Lors d’une réunion interministérielle centrée sur les infrastructures, le Premier ministre Ousmane Sonko a ouvertement exprimé son mécontentement concernant le traitement des dossiers de reddition des comptes. S’adressant directement à Yassine Fall, la garde des Sceaux, il a remis en question l’efficacité de l’action judiciaire actuelle face aux dérives constatées.
Après l’exposé de la ministre sur les carences infrastructurelles et les anomalies de certains chantiers, le chef du gouvernement a manifesté ses doutes. Il s’interroge sur l’utilité des efforts fournis si aucune suite concrète n’est donnée aux dossiers de corruption et de mauvaise gestion. Pour lui, le constat est amer : des sommes colossales ont été dilapidées sans que les responsables ne soient inquiétés.

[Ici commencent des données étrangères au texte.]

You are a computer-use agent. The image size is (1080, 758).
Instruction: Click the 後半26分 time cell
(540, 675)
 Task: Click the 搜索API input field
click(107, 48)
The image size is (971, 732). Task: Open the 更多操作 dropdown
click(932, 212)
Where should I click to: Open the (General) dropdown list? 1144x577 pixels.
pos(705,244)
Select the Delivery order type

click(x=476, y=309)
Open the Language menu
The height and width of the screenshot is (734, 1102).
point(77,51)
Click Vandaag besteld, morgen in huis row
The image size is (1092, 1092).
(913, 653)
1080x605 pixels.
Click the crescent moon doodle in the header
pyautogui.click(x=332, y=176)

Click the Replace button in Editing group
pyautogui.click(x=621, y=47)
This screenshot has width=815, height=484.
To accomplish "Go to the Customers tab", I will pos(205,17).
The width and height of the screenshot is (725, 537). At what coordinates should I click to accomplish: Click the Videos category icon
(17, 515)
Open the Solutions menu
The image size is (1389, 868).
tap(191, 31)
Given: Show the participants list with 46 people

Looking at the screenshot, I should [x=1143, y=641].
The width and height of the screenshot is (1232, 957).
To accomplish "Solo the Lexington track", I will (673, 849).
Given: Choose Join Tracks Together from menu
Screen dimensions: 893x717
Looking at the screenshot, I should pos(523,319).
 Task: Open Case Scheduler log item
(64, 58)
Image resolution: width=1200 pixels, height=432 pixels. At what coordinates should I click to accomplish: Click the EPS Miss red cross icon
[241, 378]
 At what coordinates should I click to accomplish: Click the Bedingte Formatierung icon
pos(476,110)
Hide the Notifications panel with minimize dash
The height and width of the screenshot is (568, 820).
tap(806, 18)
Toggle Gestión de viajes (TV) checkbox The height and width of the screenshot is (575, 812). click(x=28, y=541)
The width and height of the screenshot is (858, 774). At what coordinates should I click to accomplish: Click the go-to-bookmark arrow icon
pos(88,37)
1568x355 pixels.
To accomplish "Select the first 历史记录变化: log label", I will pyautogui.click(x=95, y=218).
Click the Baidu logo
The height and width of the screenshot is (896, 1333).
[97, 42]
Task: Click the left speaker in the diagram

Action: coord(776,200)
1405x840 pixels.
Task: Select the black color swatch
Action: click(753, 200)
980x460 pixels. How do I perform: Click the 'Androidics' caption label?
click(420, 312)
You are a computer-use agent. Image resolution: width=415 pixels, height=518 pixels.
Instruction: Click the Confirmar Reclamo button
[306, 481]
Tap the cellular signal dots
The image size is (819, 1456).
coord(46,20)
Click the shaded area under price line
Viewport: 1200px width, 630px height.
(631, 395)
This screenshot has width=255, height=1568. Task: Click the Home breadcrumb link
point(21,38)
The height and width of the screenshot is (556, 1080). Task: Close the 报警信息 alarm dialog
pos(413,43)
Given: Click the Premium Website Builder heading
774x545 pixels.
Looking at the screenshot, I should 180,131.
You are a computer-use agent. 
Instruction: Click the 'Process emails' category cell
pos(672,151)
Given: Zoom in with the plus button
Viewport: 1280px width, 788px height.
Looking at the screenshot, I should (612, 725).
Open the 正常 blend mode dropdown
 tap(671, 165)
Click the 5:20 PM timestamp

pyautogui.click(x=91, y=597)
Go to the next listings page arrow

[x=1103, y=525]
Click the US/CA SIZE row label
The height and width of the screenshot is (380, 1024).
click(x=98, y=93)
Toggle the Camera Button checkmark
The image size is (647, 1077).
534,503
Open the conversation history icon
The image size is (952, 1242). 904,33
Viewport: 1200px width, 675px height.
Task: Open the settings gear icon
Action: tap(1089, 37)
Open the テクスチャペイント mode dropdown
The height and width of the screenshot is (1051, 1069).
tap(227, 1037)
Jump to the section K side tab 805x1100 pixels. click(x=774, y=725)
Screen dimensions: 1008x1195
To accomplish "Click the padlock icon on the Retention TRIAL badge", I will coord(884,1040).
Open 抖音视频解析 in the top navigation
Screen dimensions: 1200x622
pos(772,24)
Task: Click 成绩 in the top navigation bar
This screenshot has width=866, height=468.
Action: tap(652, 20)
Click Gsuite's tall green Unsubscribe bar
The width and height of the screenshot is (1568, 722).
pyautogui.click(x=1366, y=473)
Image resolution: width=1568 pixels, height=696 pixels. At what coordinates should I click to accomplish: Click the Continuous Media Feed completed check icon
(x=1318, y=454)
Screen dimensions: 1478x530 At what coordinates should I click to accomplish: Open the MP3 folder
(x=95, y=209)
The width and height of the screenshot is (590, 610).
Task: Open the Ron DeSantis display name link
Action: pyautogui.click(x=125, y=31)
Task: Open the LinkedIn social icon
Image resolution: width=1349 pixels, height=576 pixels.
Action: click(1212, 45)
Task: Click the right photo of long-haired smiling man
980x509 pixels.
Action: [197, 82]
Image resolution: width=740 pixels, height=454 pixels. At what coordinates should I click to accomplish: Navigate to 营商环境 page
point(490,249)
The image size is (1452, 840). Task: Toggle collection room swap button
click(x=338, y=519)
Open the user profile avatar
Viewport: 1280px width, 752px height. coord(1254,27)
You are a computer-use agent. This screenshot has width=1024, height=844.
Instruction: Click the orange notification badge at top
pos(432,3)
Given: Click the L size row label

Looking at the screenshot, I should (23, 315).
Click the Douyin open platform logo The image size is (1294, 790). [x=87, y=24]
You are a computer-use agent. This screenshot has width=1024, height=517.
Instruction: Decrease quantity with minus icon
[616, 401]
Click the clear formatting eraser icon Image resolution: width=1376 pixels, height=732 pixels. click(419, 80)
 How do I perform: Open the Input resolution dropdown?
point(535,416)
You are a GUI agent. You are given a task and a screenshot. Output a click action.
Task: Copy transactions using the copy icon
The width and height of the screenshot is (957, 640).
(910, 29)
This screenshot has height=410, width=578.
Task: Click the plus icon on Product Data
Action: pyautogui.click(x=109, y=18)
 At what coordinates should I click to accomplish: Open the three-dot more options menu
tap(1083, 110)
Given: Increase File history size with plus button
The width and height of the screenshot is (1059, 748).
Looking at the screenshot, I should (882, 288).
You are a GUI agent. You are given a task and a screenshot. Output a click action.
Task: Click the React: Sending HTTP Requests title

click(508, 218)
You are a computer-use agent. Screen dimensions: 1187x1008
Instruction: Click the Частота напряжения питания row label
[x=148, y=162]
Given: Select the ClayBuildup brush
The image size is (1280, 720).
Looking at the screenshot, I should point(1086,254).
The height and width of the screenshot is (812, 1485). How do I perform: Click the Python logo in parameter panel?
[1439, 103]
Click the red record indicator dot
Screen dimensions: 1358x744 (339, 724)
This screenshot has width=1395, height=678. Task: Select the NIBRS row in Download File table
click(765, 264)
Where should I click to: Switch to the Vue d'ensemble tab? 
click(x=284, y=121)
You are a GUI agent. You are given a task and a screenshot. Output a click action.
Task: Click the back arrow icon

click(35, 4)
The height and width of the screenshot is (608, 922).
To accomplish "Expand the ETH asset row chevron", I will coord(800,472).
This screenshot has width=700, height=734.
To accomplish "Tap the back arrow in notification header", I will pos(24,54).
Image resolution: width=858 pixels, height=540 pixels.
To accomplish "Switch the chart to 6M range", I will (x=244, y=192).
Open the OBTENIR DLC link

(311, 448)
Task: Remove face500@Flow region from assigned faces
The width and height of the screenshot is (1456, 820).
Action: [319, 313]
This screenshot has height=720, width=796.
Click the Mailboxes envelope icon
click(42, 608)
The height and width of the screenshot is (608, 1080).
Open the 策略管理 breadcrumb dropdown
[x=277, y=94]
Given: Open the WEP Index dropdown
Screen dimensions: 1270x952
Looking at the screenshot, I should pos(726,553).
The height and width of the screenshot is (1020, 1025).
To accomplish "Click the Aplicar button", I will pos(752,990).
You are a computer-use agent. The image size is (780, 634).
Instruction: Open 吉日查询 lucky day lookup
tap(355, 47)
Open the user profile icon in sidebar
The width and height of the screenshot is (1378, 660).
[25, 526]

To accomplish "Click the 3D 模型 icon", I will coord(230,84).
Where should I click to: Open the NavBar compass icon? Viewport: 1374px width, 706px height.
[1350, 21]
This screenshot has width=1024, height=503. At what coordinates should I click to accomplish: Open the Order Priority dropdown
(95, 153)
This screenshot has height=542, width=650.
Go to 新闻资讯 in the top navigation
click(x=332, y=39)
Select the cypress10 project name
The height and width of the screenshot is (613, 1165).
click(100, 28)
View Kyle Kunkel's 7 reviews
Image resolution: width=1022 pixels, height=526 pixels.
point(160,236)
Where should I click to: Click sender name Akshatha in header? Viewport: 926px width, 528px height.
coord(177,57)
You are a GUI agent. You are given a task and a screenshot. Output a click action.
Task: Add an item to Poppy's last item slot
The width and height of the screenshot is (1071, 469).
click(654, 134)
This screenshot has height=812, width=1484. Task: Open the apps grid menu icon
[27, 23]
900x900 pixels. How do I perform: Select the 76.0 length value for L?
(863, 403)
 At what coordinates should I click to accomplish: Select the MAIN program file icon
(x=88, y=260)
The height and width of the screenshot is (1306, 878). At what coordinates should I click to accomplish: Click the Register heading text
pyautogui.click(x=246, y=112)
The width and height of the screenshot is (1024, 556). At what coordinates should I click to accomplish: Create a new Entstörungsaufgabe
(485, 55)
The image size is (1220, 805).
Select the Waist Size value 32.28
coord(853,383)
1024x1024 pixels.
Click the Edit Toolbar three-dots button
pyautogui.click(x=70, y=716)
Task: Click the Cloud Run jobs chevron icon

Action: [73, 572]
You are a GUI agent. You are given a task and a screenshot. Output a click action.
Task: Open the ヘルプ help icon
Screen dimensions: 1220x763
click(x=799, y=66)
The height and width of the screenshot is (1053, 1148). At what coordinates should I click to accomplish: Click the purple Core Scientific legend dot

Une impunité dénoncée avec fermeté
Ousmane Sonko a déploré la persistance d’un système qui semble protéger ceux qui ont abusé des ressources publiques. Il a fustigé le fait que, dans le pays, certains semblent pouvoir tout se permettre tout en restant protégés, alors que des milliards ont été gaspillés sans déclencher de poursuites judiciaires. Il a rappelé que l’exigence de transparence et de responsabilité était au cœur de leur mission au pouvoir.
Le Premier ministre refuse de demander de nouveaux sacrifices financiers aux citoyens pour refinancer des ouvrages déjà payés, alors que les auteurs des détournements circulent librement. Selon lui, cette situation manque de sens et entame la crédibilité du gouvernement devant le peuple du Sénégal.
La réponse de Yassine Fall et l’exigence de transparence
Face à ces critiques, Yassine Fall a assuré que ses services travaillaient activement pour que les personnes fautives répondent de leurs actes, malgré des obstacles structurels importants. Elle a promis des résultats qui sauront satisfaire les attentes de la population sénégalaise.
Cependant, ces garanties n’ont pas suffi à apaiser le chef du gouvernement. Ousmane Sonko a insisté sur la nécessité absolue de situer les responsabilités, qu’il s’agisse des anciens dirigeants ou des actuels. Évoquant un possible « sabotage judiciaire », il a exigé un suivi rigoureux et public de chaque dossier. Il a conclu en affirmant que ces affaires n’appartiennent pas aux magistrats mais à l’ensemble des citoyens, et qu’il n’hésiterait pas à hausser le ton pour que la justice soit enfin rendue.